Задание 1 –
Определите, согласуются ли с текстом об Английской набережной утверждения (а), (б) и (в). Для каждого дайте ответ «да» или «нет» и приведите решающие слова текста в виде точной цитаты.
(а) Протяженность Английской набережной составляет 1260 метров.
(б) Здания на Английской набережной выдержаны в едином стиле.
(в) Английская набережная заканчивается зданием Сената.
Задание 2 –
Верните без изменений часть текста об Английской набережной, начиная со слов «Английская набережная начинается» и далее вплоть до слов «представляют исключительный интерес.».
Задание 3 –
Продолжите текст об Английской набережной с того места, на котором он обрывается.

Фрагмент документа –
Первая парадная набережная Адмиралтейского острова всегда выделялась гармонией и строгой красотой. Долгое время она играла для Санкт-Петербурга ту же роль, что и Парадная гостиная богатого особняка, где прибывавшие в дом важные гости оставляли свои визитные карточки. С Английской набережной начиналась их столичная жизнь.

Панорама Английской набережной. Это одна из самых длинных гранитных набережных левого берега Большой Невы, ее протяженность составляет 1260 метров

Значение Английской набережной в жизни города было особенно велико в XVIII–XIX веках, когда здесь кипела светская жизнь столицы. Именно в особняках на набережной устраивались балы, на которых присутствовала петербургская знать во главе с императором. Частыми гостями во многих домах бывали известные личности. С Английской набережной связано немало интереснейших страниц в истории города.

Английская набережная начинается зданием Сената, у площади Декабристов, и заканчивается домом Демидова-Гауша у Ново-Адмиралтейского канала. Ее особенностью является линейность: двухи трехэтажные дома на большом протяжении вписываются в одну горизонталь, которая вместе с параллельными линиями гранитной набережной и лентой воды придает завершенность и целостность всему ансамблю, несмотря на то, что здания не имеют стилистического единства. Многие дома здесь – ценные памятники культуры, истории, архитектуры. Некоторые из них по художественной отделке, сохранившейся до нашего времени, представляют исключительный интерес.

Исходные данные –
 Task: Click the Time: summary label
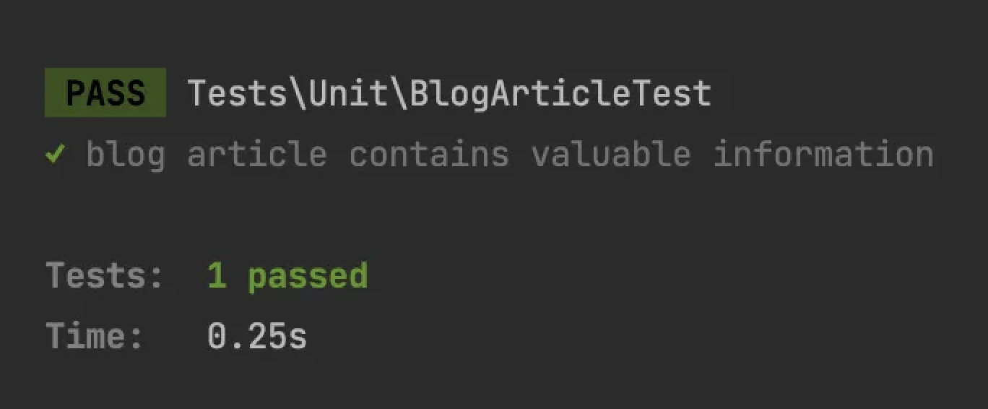coord(95,337)
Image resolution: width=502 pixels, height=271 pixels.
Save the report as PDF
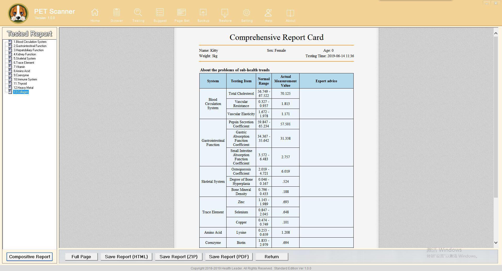coord(229,257)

Ответ 1 –
(а) Да: «ее протяженность составляет 1260 метров».
(б) Нет: «несмотря на то, что здания не имеют стилистического единства».
(в) Нет: «заканчивается домом Демидова-Гауша у Ново-Адмиралтейского канала».

Ответ 2 –
Английская набережная начинается зданием Сената, у площади Декабристов, и заканчивается домом Демидова-Гауша у Ново-Адмиралтейского канала. Ее особенностью является линейность: двухи трехэтажные дома на большом протяжении вписываются в одну горизонталь, которая вместе с параллельными линиями гранитной набережной и лентой воды придает завершенность и целостность всему ансамблю, несмотря на то, что здания не имеют стилистического единства. Многие дома здесь – ценные памятники культуры, истории, архитектуры. Некоторые из них по художественной отделке, сохранившейся до нашего времени, представляют исключительный интерес.

Ответ 3 –
Набережная в петровское время

История застройки набережной неразрывно связана с созданием верфи-крепости Адмиралтейства, которая вместе с примыкающими к ней служебными зданиями в XVIII веке как бы обрамляла дома береговой линии: вверх по течению Невы располагалось главное здание Адмиралтейства, позади домов размещались Канатный двор и сады. На месте Канатного двора и садов сейчас здания, имеющие четные номера по Галерной улице (с 1918 по 1990 год она носила название Красной). С другой стороны улицы дома с нечетной нумерацией, соответственно, выходят на Конногвардейский бульвар (с 1918-го – бульвар Профессиональных союзов, с 1923 по 1990 год – бульвар Профсоюзов) и Адмиралтейский канал (с 1918 по 1990 год – канал Круштейна). Вниз по течению Невы район застройки набережной замыкал Галерный двор, окруженный каналами. Из них Ново-Адмиралтейский существует до сих пор.

Участки для строительства отводились людям в зависимости от их положения в обществе. Так, вверх по течению Невы свои дома имели «именитые работники» Адмиралтейства – Ф. Апраксин, П. Ягужинский, С. Рагузинский и другие (эти участки сегодня входят в состав застройки Дворцовой набережной).

Часть берега к западу от Адмиралтейства, там, где размещается Английская набережная, стала застраиваться позднее жилых районов вокруг Адмиралтейства и позднее всех набережных. Это объясняется тем, что Петр I, предполагая использовать удобный прямой береговой участок для служебных надобностей, не разрешал здесь строить частные дома. Исключительное право было предоставлено лишь А. Меншикову, на которого возлагалось общее руководство сооружением верфи-крепости. В 1710 году Меншиков возвел дом в непосредственной близости от Адмиралтейства. Судя по описаниям очевидцев, строение это имело немало просторных помещений. Оно стало называться «княжескими мазанками». Этот первый частный дом на набережной был и первым доходным домом в Петербурге. Весьма колоритное его описание оставил брауншвейгский резидент, живший в Петербурге с 1714 по 1719 год.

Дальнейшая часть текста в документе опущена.